Because the motion court did not clearly err in finding that the decisions Movant now challenges constituted reasonable trial strategy, we deny Movant’s points and affirm the motion court’s denial of post-conviction relief.

Applicable Principles of Review and Governing Law

We begin our analysis with a presumption that the motion court’s findings and conclusions are correct, Zink v. State, 278 S.W.3d 170, 175 (Mo. banc 2009); we will reverse the decision of the motion court only if we determine that its findings and conclusions are clearly erroneous. Matthews v. State, 175 S.W.3d 110, 113 (Mo. banc 2005).

To be .entitled to post-conviction relief for ineffective assistance of counsel, the movant must satisfy a two-prong test. First, the movant must show that his counsel failed to exercise the level of skill and diligence that a reasonably competent counsel would exercise in a similar situation.
Strickland v. Washington, 466 U.S. 668, 687, 104 S.Ct. 2052, 80 L.Ed.2d 674 (1984). Second, the movant must show that trial counsel’s failure prejudiced the defendant. Id. Both of these prongs must be shown by a preponderance of the evidence in order to prove ineffective assistance of counsel.

Zink, 278 S.W.3d at 175. “The movant bears the burden of proving grounds for relief by a preponderance of the evidence.” Nicklasson v. State, 105 S.W.3d 482, 484 (Mo. banc 2003).

When it comes to decisions of trial strategy, there is a strong presumption that strategic decisions made by trial counsel are reasonable. Matthews, 175 S.W.3d at 115. Such decisions may serve as a basis for granting post-conviction relief only if they are unreasonable; “[t]he choice of one reasonable trial strategy over another is not ineffective assistance.” Zink, 278 S.W.3d at 176.

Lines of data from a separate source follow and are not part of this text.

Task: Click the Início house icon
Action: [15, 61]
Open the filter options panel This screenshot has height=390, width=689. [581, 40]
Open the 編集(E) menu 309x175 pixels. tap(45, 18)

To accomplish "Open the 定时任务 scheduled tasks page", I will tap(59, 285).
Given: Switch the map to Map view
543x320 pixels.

Facts and Procedural Background

The Underlying Offenses

We draw upon our Wolfe opinion for this summary of the evidence without further attribution. 344 S.W.3d at 825-30, and 835. As on direct appeal, we present that evidence as viewed in the light most favorable to the verdicts, Storey v. State, 175 S.W.3d 116, 125 (Mo. banc 2005), and we recount only those facts necessary to address Movant’s ineffective-assistance claims. We also “view the record in the light most favorable to the motion court’s judgment, accepting as true all evidence and inferences that support the judgment and disregarding evidence and inferences that are contrary to the judgment.” Hardy v. State, 387 S.W.3d 394, 399 (Mo.App.S.D.2012). We will recite some evidence that was unfavorable to the judgments, but we do so only to provide the necessary context for Movant’s ineffective assistance claim.

In February 1997, Mr. and Mrs. Walters had a Cadillac for sale. That same month, Movant had unsuccessfully offered to sell Gregory Addington a .25 caliber pistol.

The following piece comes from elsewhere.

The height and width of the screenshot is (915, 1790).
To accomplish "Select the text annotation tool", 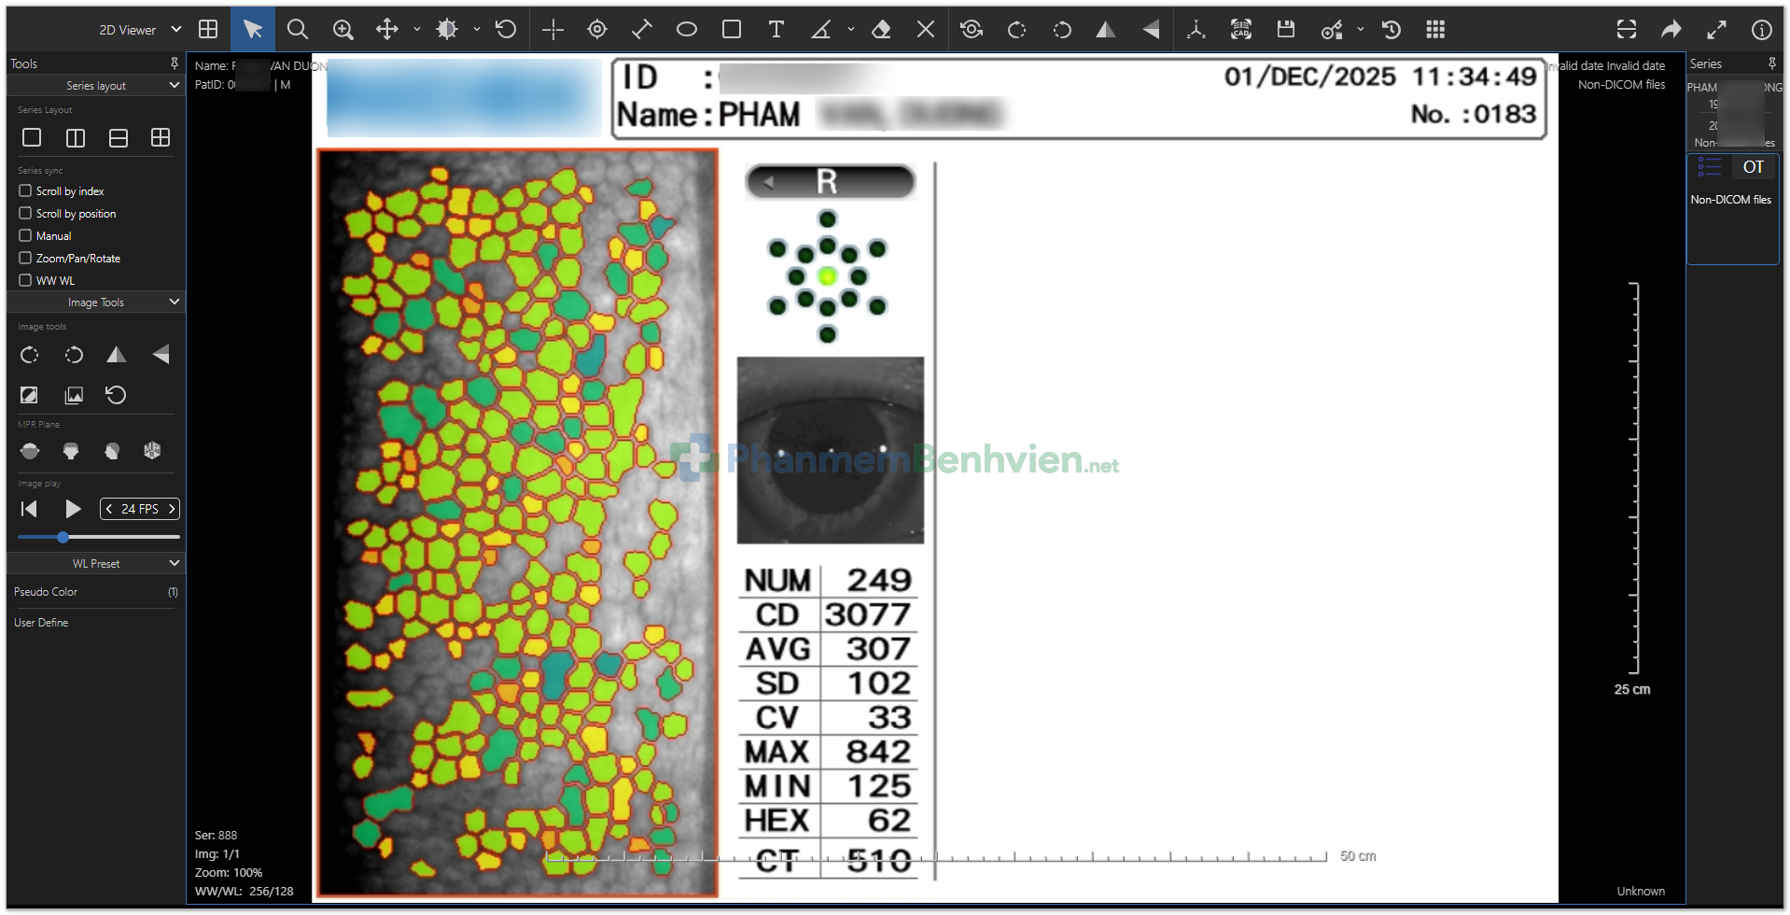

Late on the night of Wednesday, February 19, 1997, Jessica Cox went to a bar. Movant approached her there and introduced himself. Movant wanted Ms. Cox to sell drugs for him, and at around 1:00 a.m. on Thursday morning, Ms. Cox left the bar with Movant in his truck to get the drugs. They eventually wound up at Movant’s ho *742 tel, where Movant donned a camouflage jacket and nylon “parachute” pants.

Movant and Ms. Cox left the hotel around 4:80 a.m. They stopped at a gas station, and Movant told Ms. Cox to buy a pair of jersey gloves. They proceeded to Greenview, where Movant pointed out the Walters residence and said that they would be going there. 5 Movant drove past the residence and parked by the road. Movant told Ms. Cox that Mr. and Mrs. Walters had money, they were expecting him early in the morning to test-drive the Cadillac, and that he intended to rob them. Movant put on gloves; he also handed Ms. Cox a pair of gloves, telling her that she should wear them.

Around 6:00 a.m., the pair returned to the Walters residence, and Movant parked behind the Cadillac. Mrs. Walters answered the door, and Mr. Walters walked out to the Cadillac. Movant told Ms. Cox to join them, and Mr. Walters invited Ms. Cox to drive the car. Ms. Cox asked Mr. Walters to come with her on the test drive, and he agreed to do so. Mr. Walters was riding in the front passenger seat, and Movant was sitting behind him in the back seat.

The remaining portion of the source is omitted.